=== Section Start ===

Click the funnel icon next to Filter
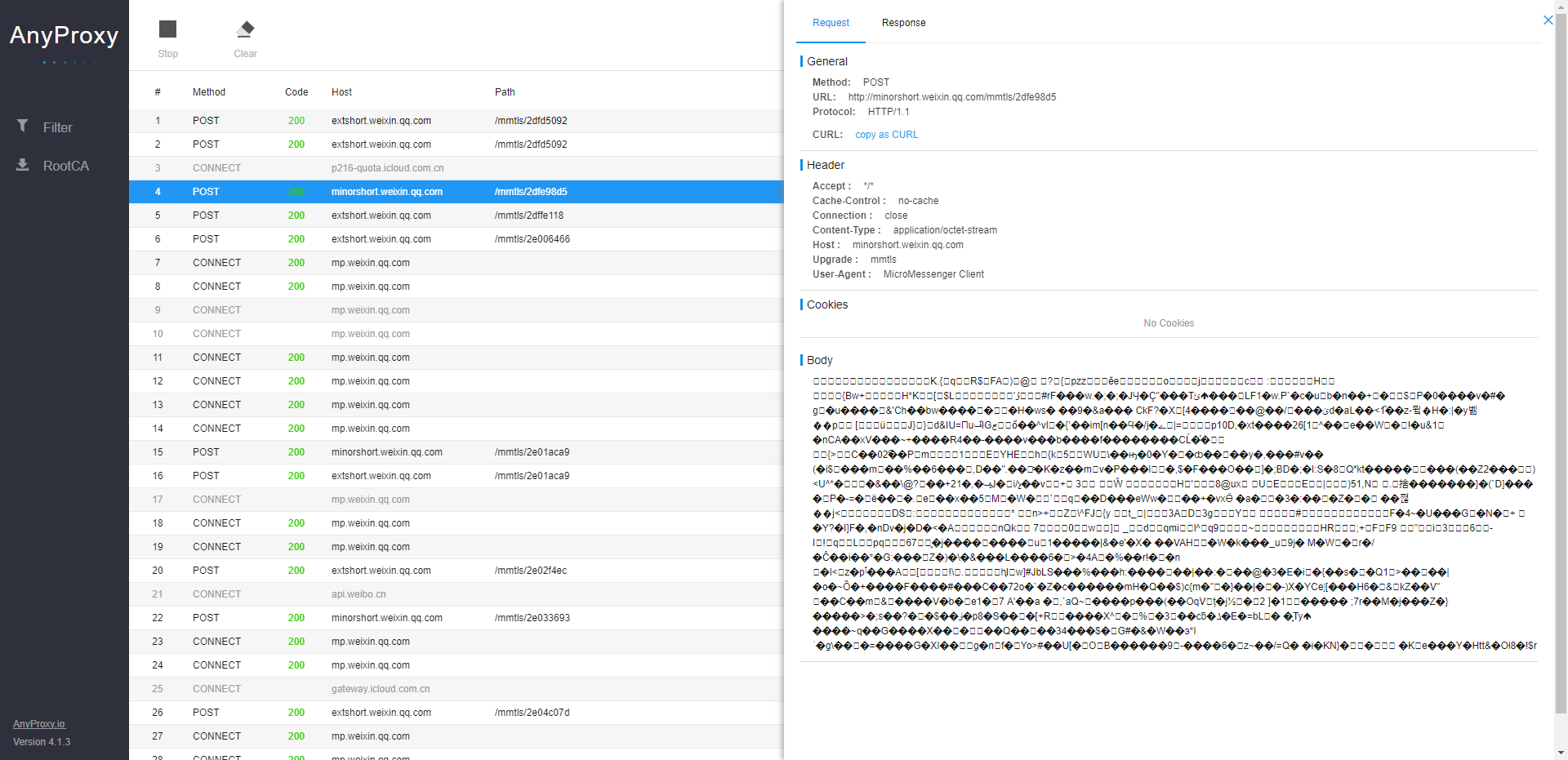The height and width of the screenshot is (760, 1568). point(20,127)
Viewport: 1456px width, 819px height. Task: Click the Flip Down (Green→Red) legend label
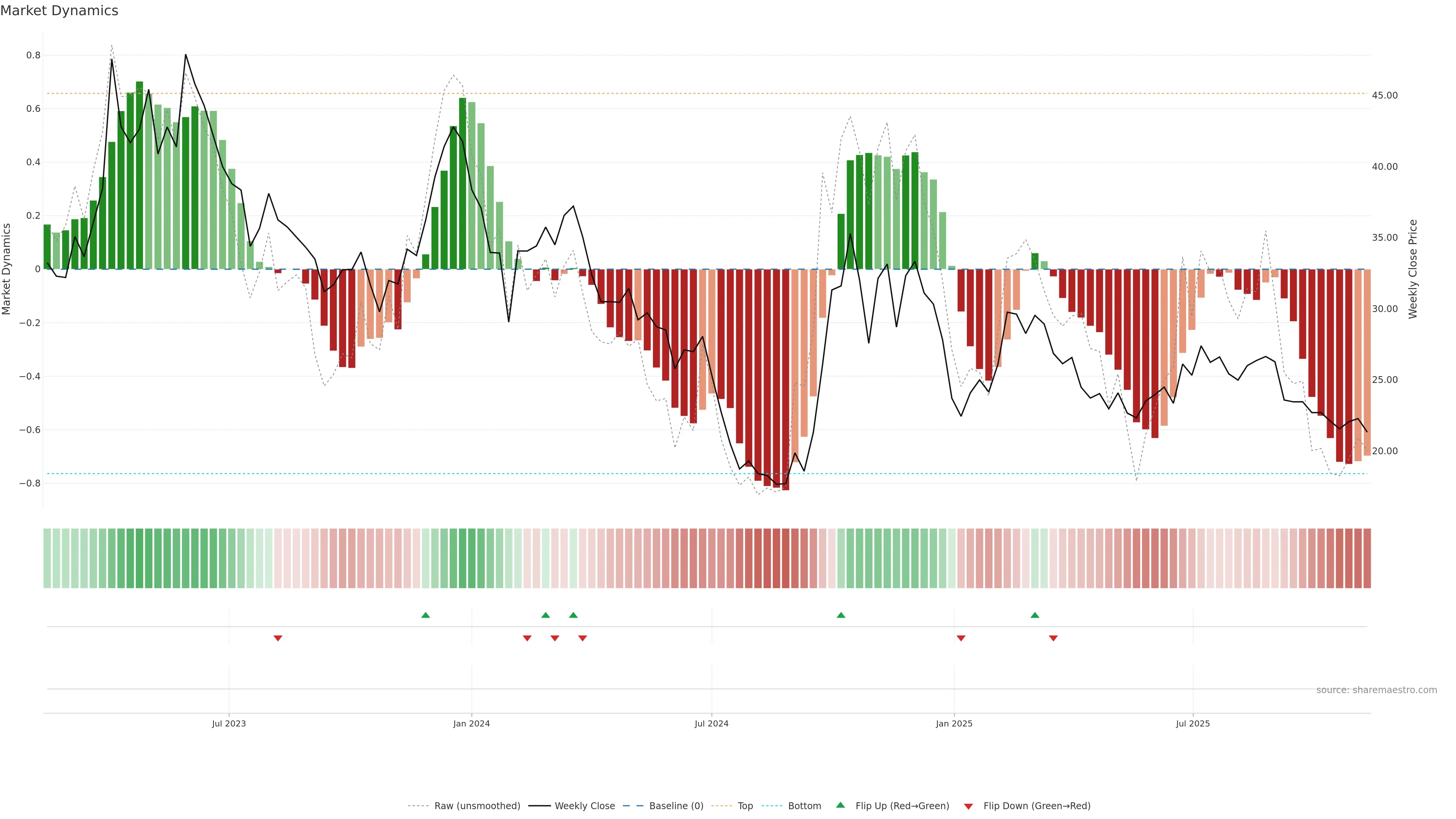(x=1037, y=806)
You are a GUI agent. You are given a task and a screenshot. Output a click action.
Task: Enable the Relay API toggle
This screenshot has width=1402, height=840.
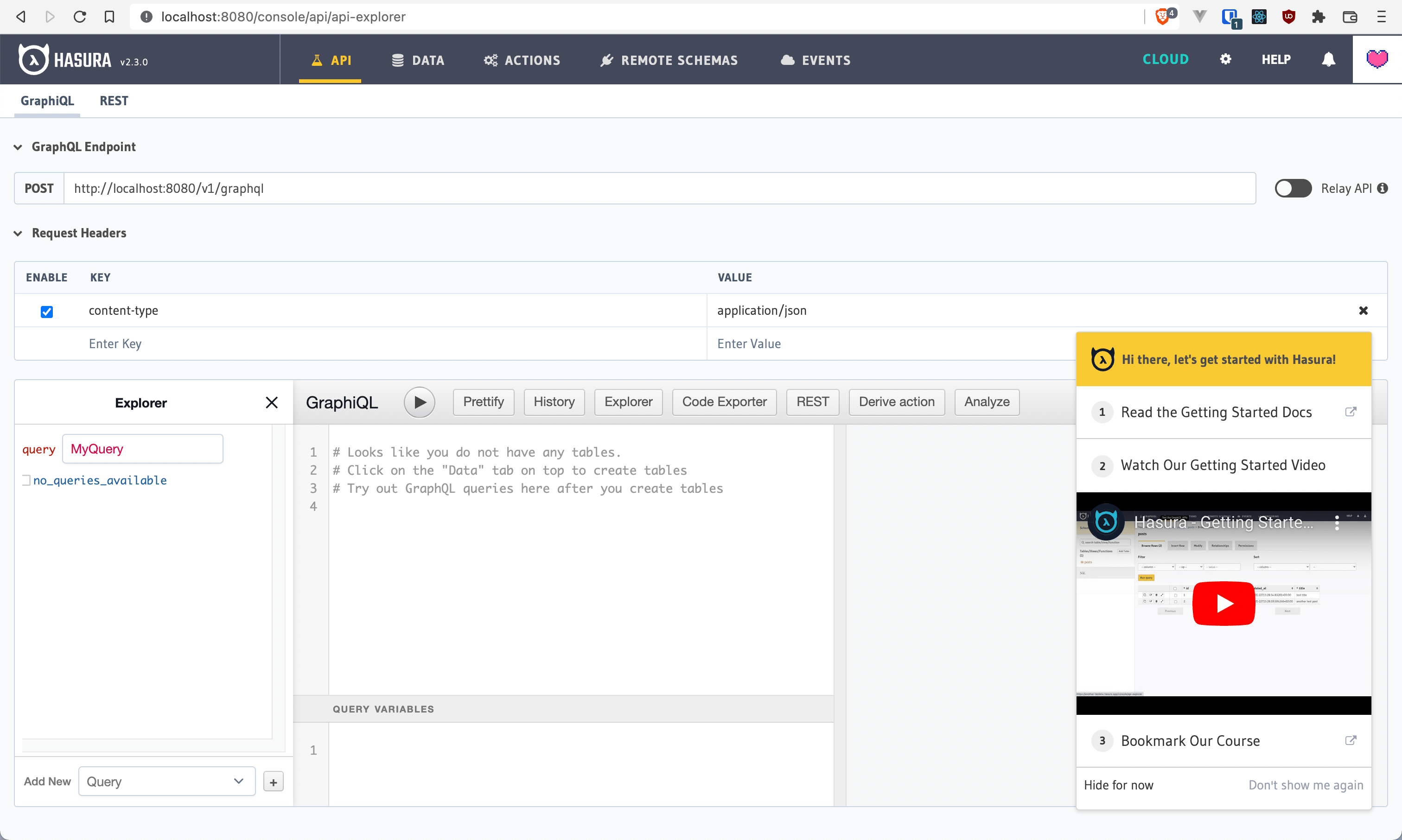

=== Section End ===

**YOUR OBJECTIVE**
Lines from the one containing "Task: Enable the Relay API toggle" through the end of the listing, both included, are to be restated exactly, and pictures are to be left out.

**TASK OUTPUT**
Task: Enable the Relay API toggle
This screenshot has width=1402, height=840.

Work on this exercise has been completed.